La conferma della difficile situazione proviene dalla sesta relazione "Indagine sull'accesso ai finanziamenti delle piccole e medie imprese (PMI) dell'area dell'euro" condotta dalla Banca Centrale Europea. Si tratta di una ricerca condotta su 7.511 imprese tra il 29 febbraio e il 29 marzo 2012. E' emerso che tra ottobre 2011 e marzo 2011 le esigenze di finanziamento sono cresciute in maniera esponenziale con formulazione di richieste di prestito superiori al periodo precedente.
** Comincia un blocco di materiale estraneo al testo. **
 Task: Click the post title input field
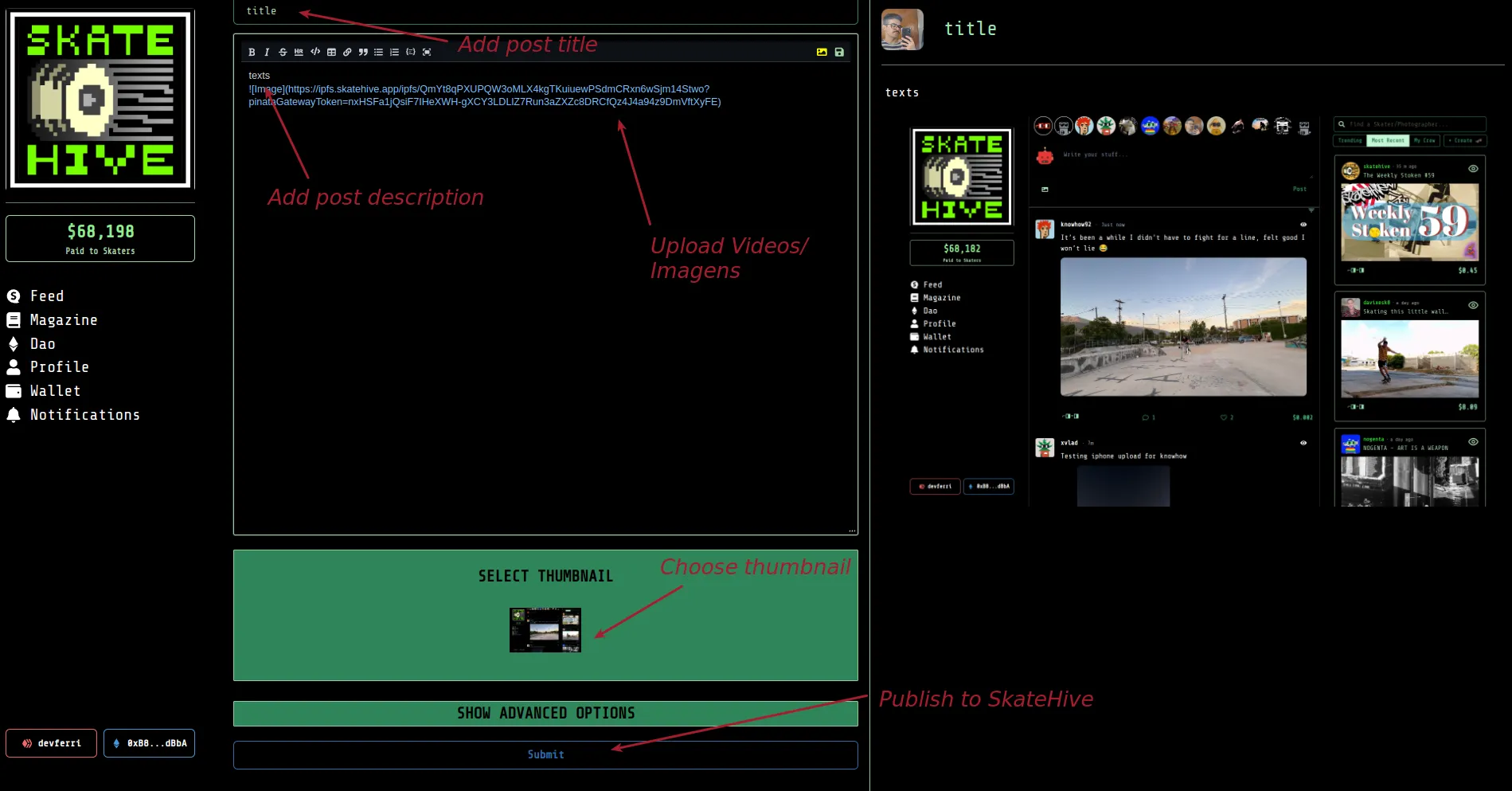pyautogui.click(x=545, y=11)
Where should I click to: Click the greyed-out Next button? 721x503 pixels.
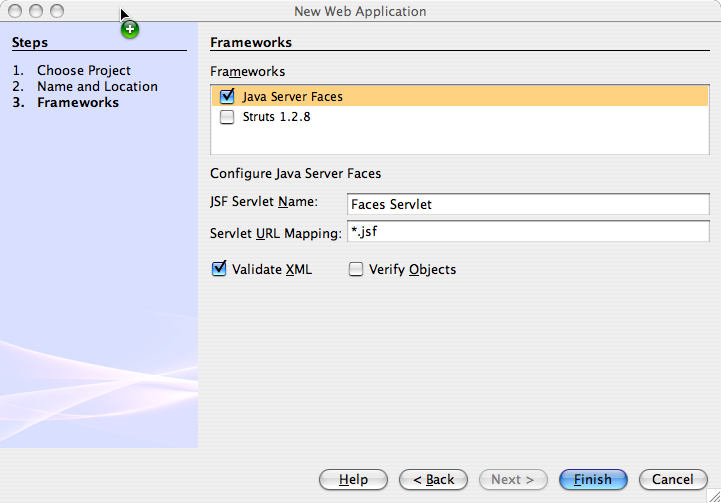[513, 480]
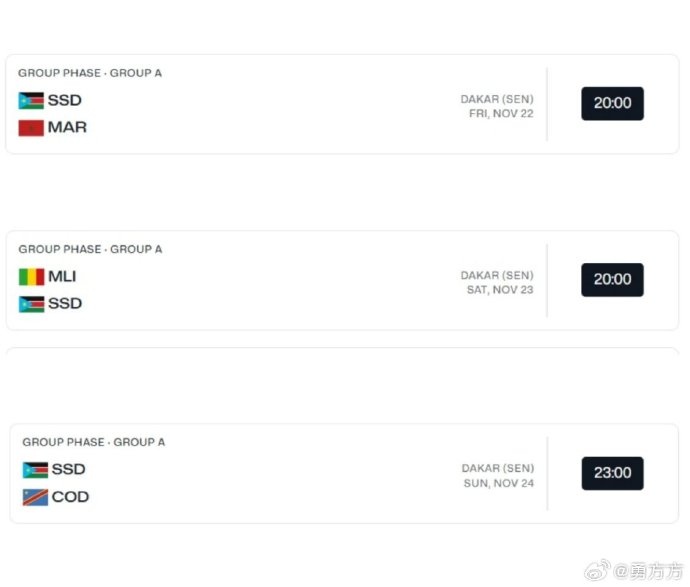Select the MLI team name
The height and width of the screenshot is (587, 690).
[62, 277]
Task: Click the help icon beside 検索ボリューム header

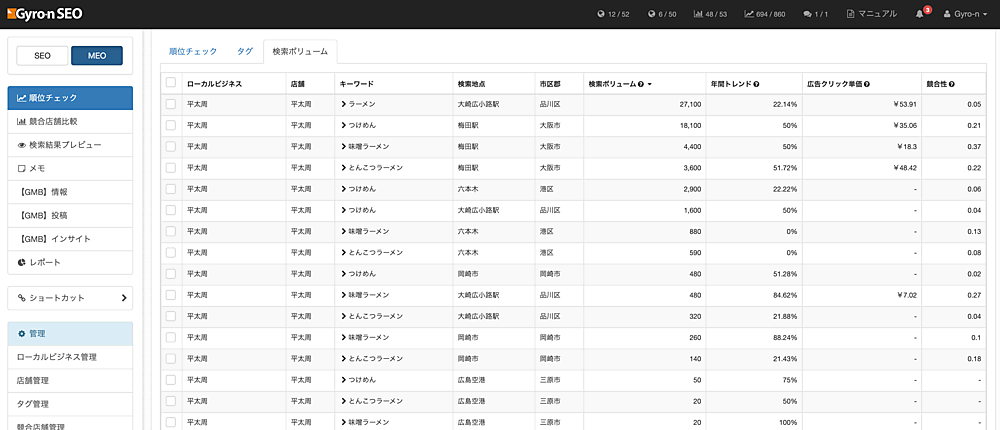Action: 640,84
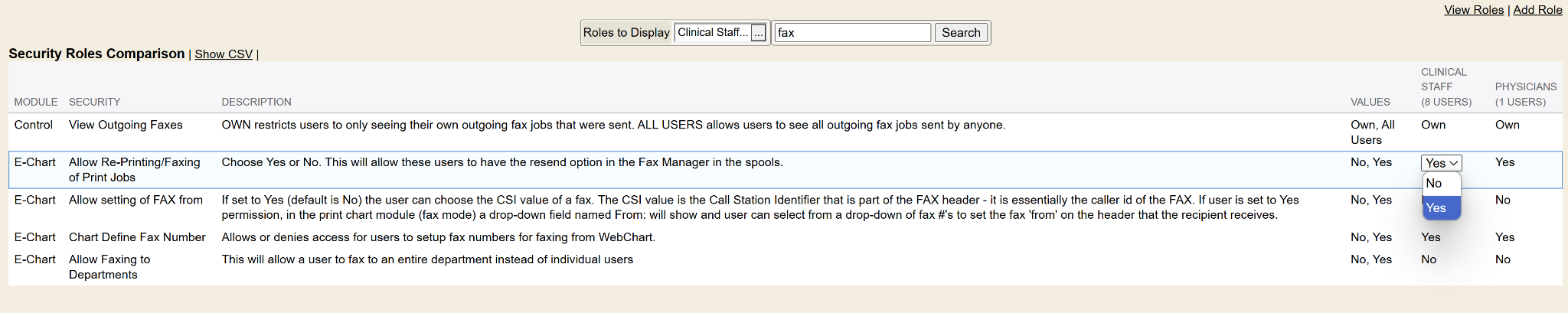Click the Show CSV link
Viewport: 1568px width, 313px height.
pyautogui.click(x=224, y=54)
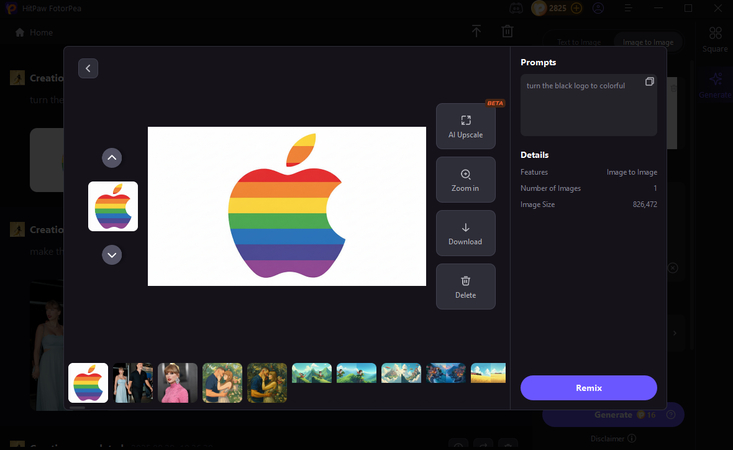Delete the current generated image
The width and height of the screenshot is (733, 450).
pos(465,287)
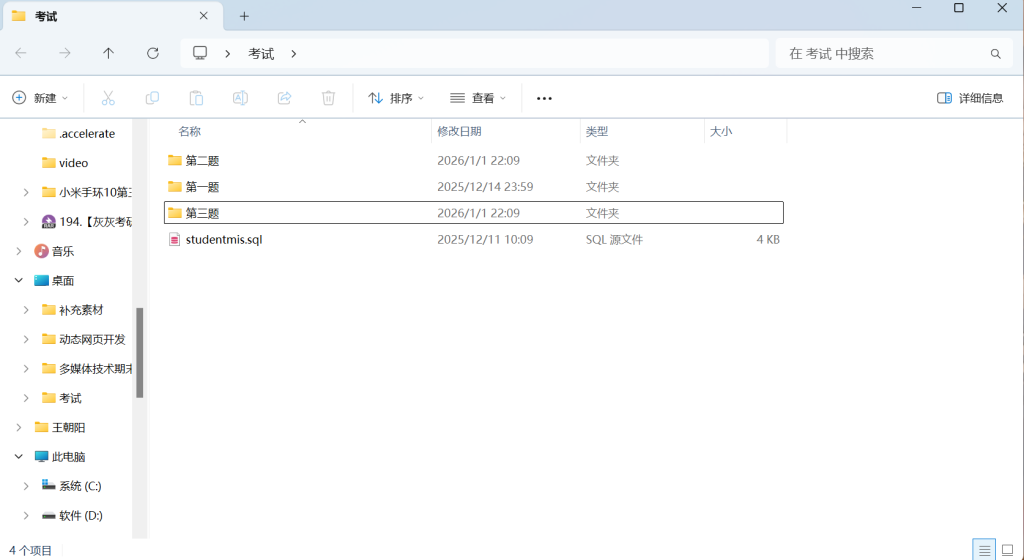Screen dimensions: 1024x560
Task: Open the more options ellipsis menu
Action: pos(544,98)
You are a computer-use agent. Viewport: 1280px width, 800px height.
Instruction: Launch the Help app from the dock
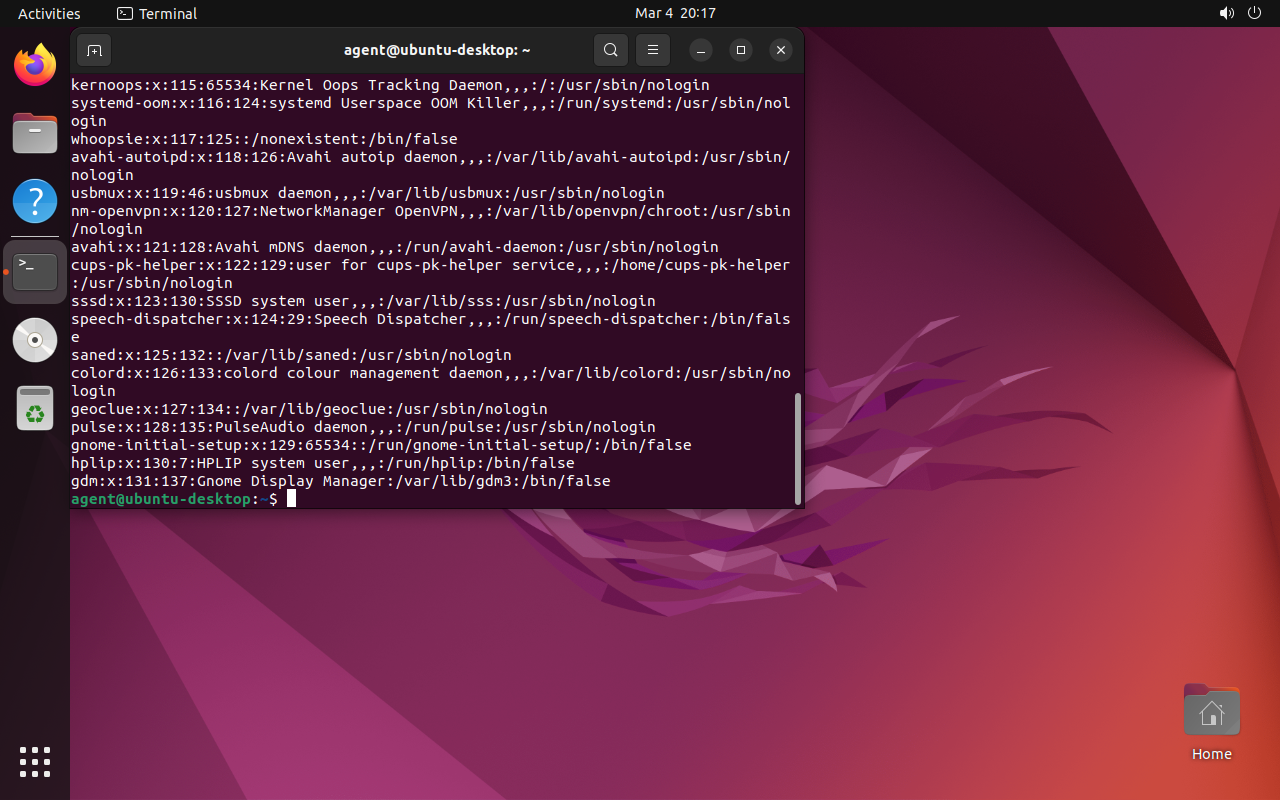coord(35,201)
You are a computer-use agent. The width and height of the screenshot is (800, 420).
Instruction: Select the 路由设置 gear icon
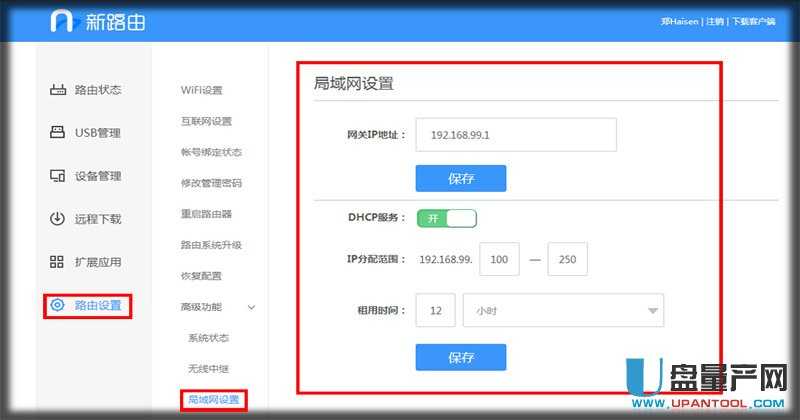point(58,305)
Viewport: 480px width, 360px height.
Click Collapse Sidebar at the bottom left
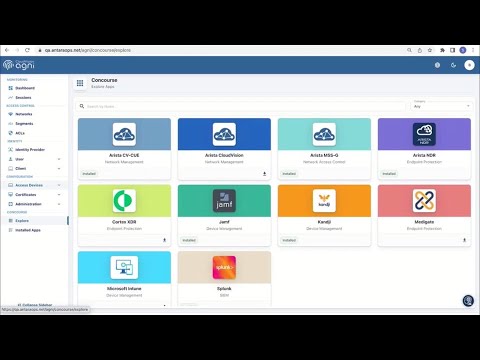35,305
A fronte dell'incremento di necessità si è assistito ad un peggioramento della disponibilità di prestiti bancari (20%, rispetto al 14% nel turno precedente rilevazione).

E' aumentata la percentuale anche dei rigetti che passa dal 10 al 13%. E' il 17% degli intervistati a considerare la difficoltà di accesso al credito il maggior problema attuale (un punto percentuale in più rispetto alla precedente rilevazione). Alla sezione "statistiche" del sito www.ecb.europa.eu è possibile accedere alla versione integrale dello studio che si compie semestralmente per valutare gli ultimi sviluppi nelle condizioni di finanziamento per le imprese nell'area dell'euro.